**DOCUMENT EXCERPT**
★ ★ ★ ★ ★
Data analysts and crypto influencers are split on how Bitcoin’s upcoming halving, which will slow the creation of new supply and cut the reward miners earn for creating new blocks in half, will affect Bitcoin’s price.
2020 BTC halving will be priced in a year later when the price hits $250k. ? #bitcoin
— A v B (@ArminVanBitcoin) December 6, 2019
With prognosticators shooting for a target of $100,000 and beyond per Bitcoin by 2021, 2022 or 2023, crypto analyst Nicholas Merten, aka Data Dash, asks why buyers aren’t rushing in now to snatch up BTC on the cheap at it’s current price around $7,200.
While he’s not calling for $100K tomorrow, he too believes that the halving event will set Bitcoin up for a big surge in the years to come.
“This is a very reasonable expectation… Some people would say, Nick, ‘How can you be so confident about that when this is public knowledge? If everyone’s anticipating it’s going to $100,000, then why aren’t people buying it?’
It’s a very fair question which I don’t think many people have done a good job of answering. So I’m going to do that now. There’s two reasons for this. The first one is that not everyone is in the cryptosphere. I think there’s something that’s very imperative for us to understand and that is that we can tend to be in a bubble sometimes when it comes to the crypto space.
★ ★ ★ ★ ★
[Stored items]
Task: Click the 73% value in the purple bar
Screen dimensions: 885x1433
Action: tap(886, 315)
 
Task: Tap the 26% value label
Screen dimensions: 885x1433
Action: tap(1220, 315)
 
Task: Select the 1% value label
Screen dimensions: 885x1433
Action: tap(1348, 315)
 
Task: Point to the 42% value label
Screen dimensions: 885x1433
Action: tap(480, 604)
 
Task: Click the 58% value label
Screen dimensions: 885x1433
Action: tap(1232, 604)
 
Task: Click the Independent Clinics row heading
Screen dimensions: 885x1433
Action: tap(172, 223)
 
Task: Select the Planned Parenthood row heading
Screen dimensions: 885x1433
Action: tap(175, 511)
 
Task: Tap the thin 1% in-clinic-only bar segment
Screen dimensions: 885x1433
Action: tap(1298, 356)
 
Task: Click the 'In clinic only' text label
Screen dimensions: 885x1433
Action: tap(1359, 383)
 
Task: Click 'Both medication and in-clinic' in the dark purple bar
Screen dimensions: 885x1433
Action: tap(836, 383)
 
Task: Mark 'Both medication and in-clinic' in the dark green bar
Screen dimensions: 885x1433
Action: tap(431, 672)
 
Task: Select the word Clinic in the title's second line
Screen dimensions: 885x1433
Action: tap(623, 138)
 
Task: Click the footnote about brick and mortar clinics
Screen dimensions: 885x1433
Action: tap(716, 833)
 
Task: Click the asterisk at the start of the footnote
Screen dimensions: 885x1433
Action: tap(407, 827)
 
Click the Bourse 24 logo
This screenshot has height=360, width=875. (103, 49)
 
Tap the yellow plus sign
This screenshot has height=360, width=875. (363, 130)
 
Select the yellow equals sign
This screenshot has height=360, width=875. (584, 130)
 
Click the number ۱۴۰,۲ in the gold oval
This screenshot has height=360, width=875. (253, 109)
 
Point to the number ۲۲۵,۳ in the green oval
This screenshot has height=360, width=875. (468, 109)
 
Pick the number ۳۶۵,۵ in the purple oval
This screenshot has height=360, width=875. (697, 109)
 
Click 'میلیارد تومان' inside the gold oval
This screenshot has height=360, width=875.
★ ★ ★ ★ ★
**SET OF TASKS**
• a. Rewrite the stretch of the Bitcoin halving article from "Data analysts and" through "affect Bitcoin’s price.", replacing "crypto influencers" with "crypto commentators".
• b. Write the next part of the Bitcoin halving article, picking up after its final sentence.

**TASK-BY-TASK RESULTS**
• a.
Data analysts and crypto commentators are split on how Bitcoin’s upcoming halving, which will slow the creation of new supply and cut the reward miners earn for creating new blocks in half, will affect Bitcoin’s price.

• b.
We think because of how great Bitcoin is, and how much we talk about it, and how much we spend time on it, and you may even be invested in Bitcoin yourself or considering investing because you like it so much – well, we’re a small minority of people across the world. We’re a very small group, a global community that shares this same passion.
In fact, you’ll get a variety of statistics right now, but I would say that the amount of people who actually hold Bitcoin on the world stage is somewhere around .3 or .5%. The people who’ve even used Bitcoin to some degree are at less than 1%, and that’s including not just Bitcoin but cryptocurrencies in general.”
Merten says the space has attracted people who understand the tech and dig data science models – proverbial geeks who like to explore concepts on a deeper level.
“That’s not a derogatory term. If you’re into this stuff, you’re on the cutting edge. You’re definitely studying these markets in a much deeper way than most people are.”
The small crypto-geek bubble, plus analysis of market dynamics, he says, make him confident that the upcoming halving will perform like the past halving events in 2016 and 2012, which led to Bitcoin’s subsequent and dramatic bull runs, followed by steep corrections.
He qualifies his prediction with a basic market principle: inflows and outflows.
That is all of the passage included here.